Of course, the underlying minerals matter as well. Mars has some rather nasty chemicals in its regolith, like perchlorates, that Earth farmers try very hard to keep out of their soil. The good news is that these can be rinsed out of the soil using just water. So once you wash your Mars dirt and add some compost, what can you grow? There are a few teams working on exactly that question.
We’ve never brought any material back from Mars, but we do have an excellent understanding of what it’s like, thanks to the tiny squad of robot scientists that have explored the Red Planet and analyzed the regolith they scooped up or shot with lasers.
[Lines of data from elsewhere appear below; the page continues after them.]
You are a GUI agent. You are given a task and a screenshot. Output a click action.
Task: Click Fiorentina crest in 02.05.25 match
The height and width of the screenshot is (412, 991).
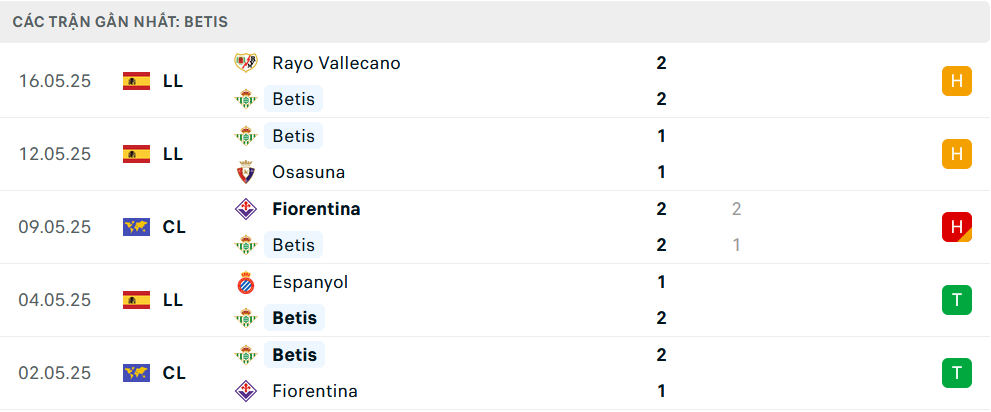246,391
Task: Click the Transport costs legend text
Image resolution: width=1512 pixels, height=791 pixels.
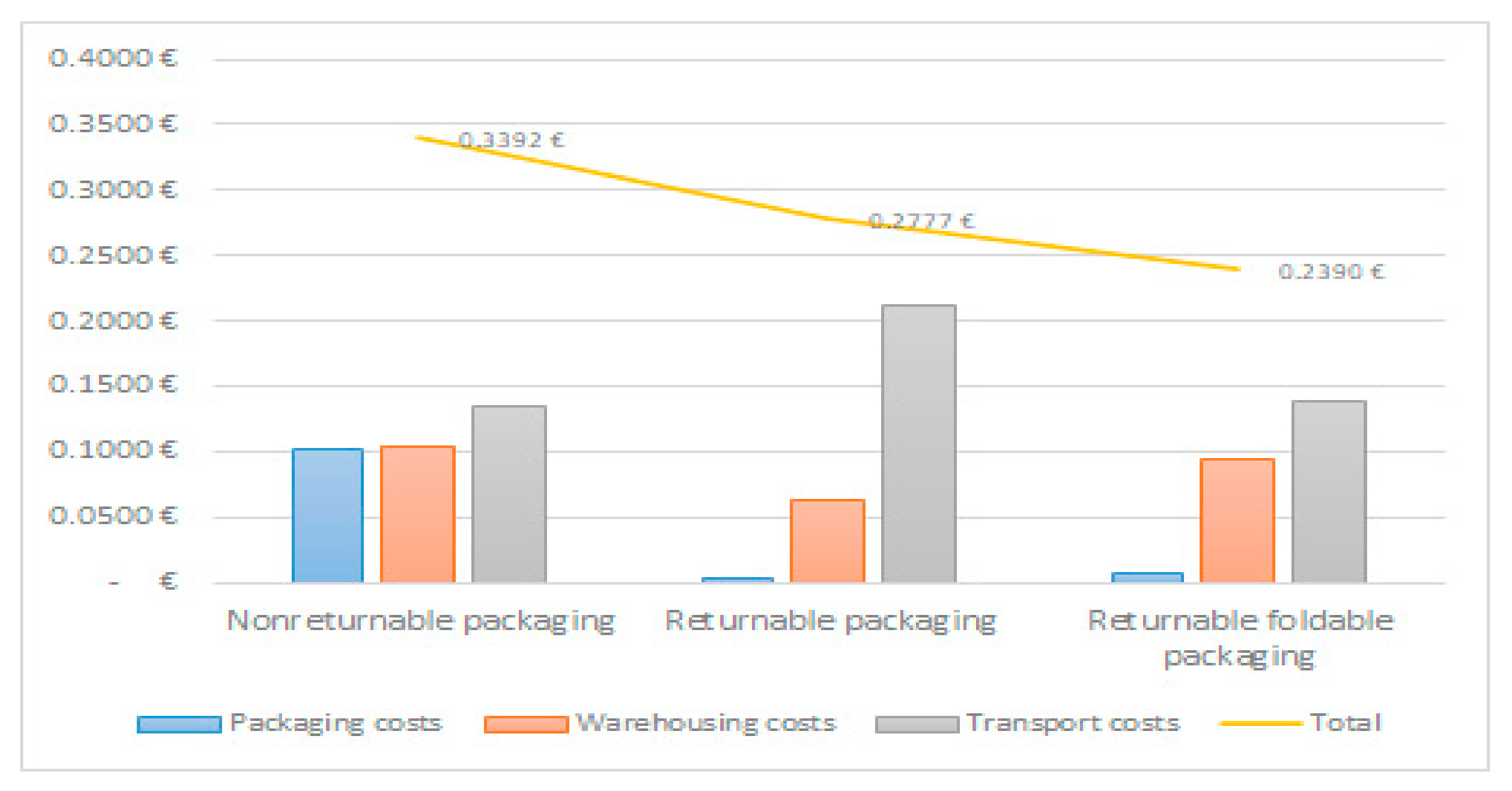Action: pyautogui.click(x=1073, y=723)
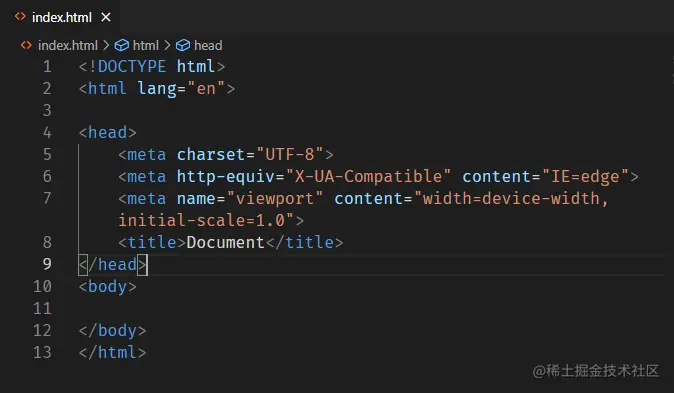The height and width of the screenshot is (393, 674).
Task: Click the HTML file icon in index.html tab
Action: [x=20, y=16]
Based on this information, a few different labs have done their best to generate some faux martian regolith. You can buy it yourself, for less than $10 a pound.
At the Florida Institute of Technology, a group of researchers and students have been trying out their martian farming skills. They tried planting crops in Earth soil (for a control), mock martian regolith, and the same regolith with added fertilizer. They started with lettuce, and soon added tomatoes, peas, and peppers.
At Villanova University, students tried most of the same crops, plus herbs like garlic, mint, and basil, because colonial food doesn’t have to be tasteless. They also tried growing hops. You can insert your own joke about college student priorities here, but the first brewery on Mars is going to make a killing, so they’re probably onto something. They grew their crops in the greenhouse’s dim corners, to simulate Mars’ more limited sunlight. Other groups have experimented with artificial lighting.
The research had some hiccups. Hurricane Matthew interrupted the Florida team’s experiment. College students forgot to water their crops. But Mars will not be without its own distractions, and it turns out most of them did just fine anyway. The lettuce even grew in untreated regolith. The others needed fertilizer, but otherwise performed admirably.
It’s not just about nutrients, either. The Villanova group found that the regolith’s clay-like consistency was too dense for many plants (including potatoes – sorry, Mark Watney) to sprout in. But by adding material from coffee grounds to shredded cardboard, researchers were able to fluff up the regolith, making it easier for plants to punch through to the surface.
Of course, fertilizer and shredded cardboard don’t occur naturally on Mars. And if you have to spend the money to import them from Earth, you may as well just import food. So researchers are working on how to best use worms, small-batch bacteria, and the waste products martian colonists will have handy (Poop. I mean poop) to generate their own high-quality fertilizer.
There are still many challenges to overcome – Mars’ low gravity, to mention just one glaring example. But there’s definitely hope that future martian settlers will be able to shell peas, peel potatoes and maybe even brew beer with crops grown on their very own martian farms.